BERLINO – La Germania spreca 1,5 miliardi di euro a causa di spese pazze e ingiustificate e per l’inefficienza della sua macchina fiscale. Lo mette nero su bianco la Corte dei Conti tedesca che passa in rassegna un sorprendente repertorio di efferatezze contabili. Nel messaggio annuale la reprimenda dei magistrati sollecita un governo più virtuoso e una spending review che ponga fine agli sprechi. Sembra un film di fanta-economia, o la proiezione delle cattive coscienze mediterranee, ma è tutto vero. E’ vero che la Corte dei Conti è severa: una volta ha bacchettato un’agenzia pubblica per un mazzo di fiori da 50 euro non giustificato. Ma qui è diverso.

Lo Stato tedesco ha impiantato una fabbrica per produrre in proprio creme solari, burro cacao o spray nasali per i soldati tedeschi, invece di acquistare quei prodotti sul mercato. Risultato: 20 milioni di euro che pesano inutilmente sul budget, obiettivo centrato solo al 10%, perché tanto, di quei prodotti, arriva ai militi in missione. A ben vedere, un modello di organizzazione teutonica da far impallidire le inefficienze delle furerie e dei marescialli nostrani.
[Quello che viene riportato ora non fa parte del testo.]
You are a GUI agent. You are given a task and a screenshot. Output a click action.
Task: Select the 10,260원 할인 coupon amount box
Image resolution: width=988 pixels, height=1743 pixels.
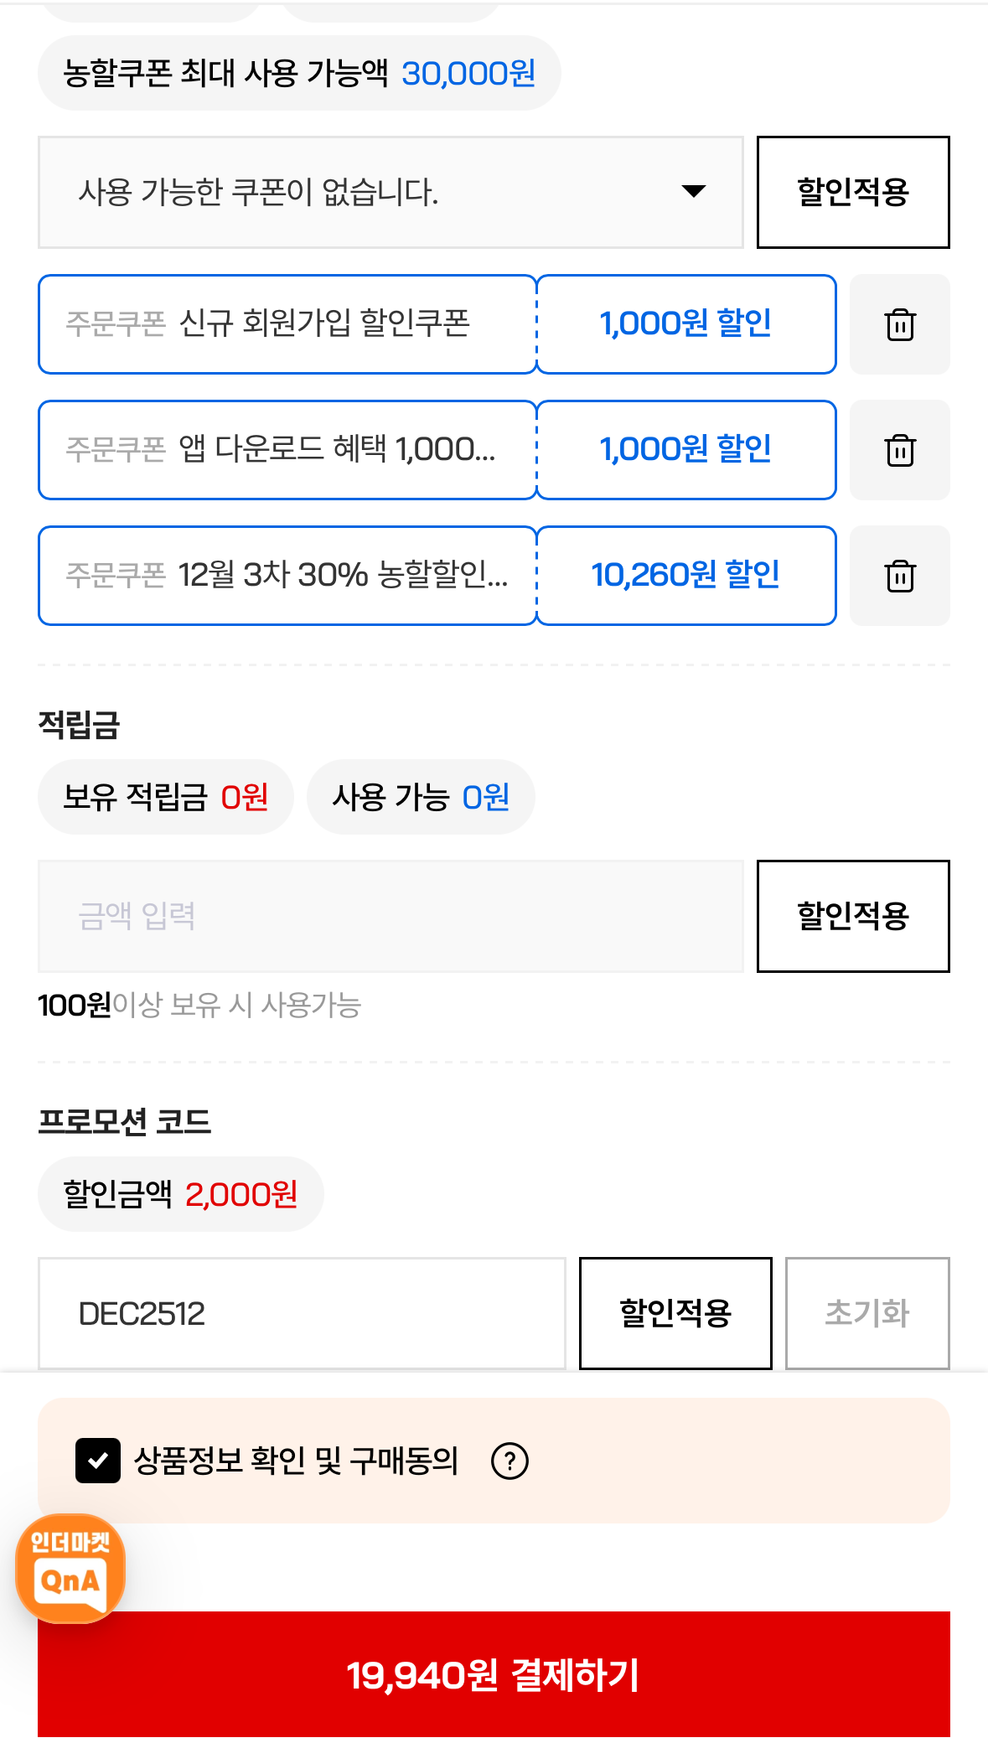click(x=686, y=576)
All’Istituto federale fisico-tecnico PTB lavorano 1800 dipendenti. Chiede la Corte dei Conti: perché li avete dotati di  4350 personal computer, come spiegate quei 2250 computer in più? Molti altri sono gli esempi citati dalla Corte. Un rilievo di grande importanza riguarda però l’amministrazione fiscale. Stato e Länder dal 1989 avevano deciso di ricorrere a un software unico per ottimizzare la raccolta. Bene, nel 2005 il primo progetto, costato la bellezza di 400 milioni di euro è finalmente fallito. Zero risultati. L’ultimo piano, dell’anno scorso, e già costato 75,5 milioni suscettibili di aumento, è già in ritardo cronico. Risultato: gli accertamenti sulle imposta sono scesi dal 7,1% del 2005 al 5,4% del 2010, col risultato che le entrate fiscali derivante dai controlli in loco sono scese da 911 a 787 milioni di euro.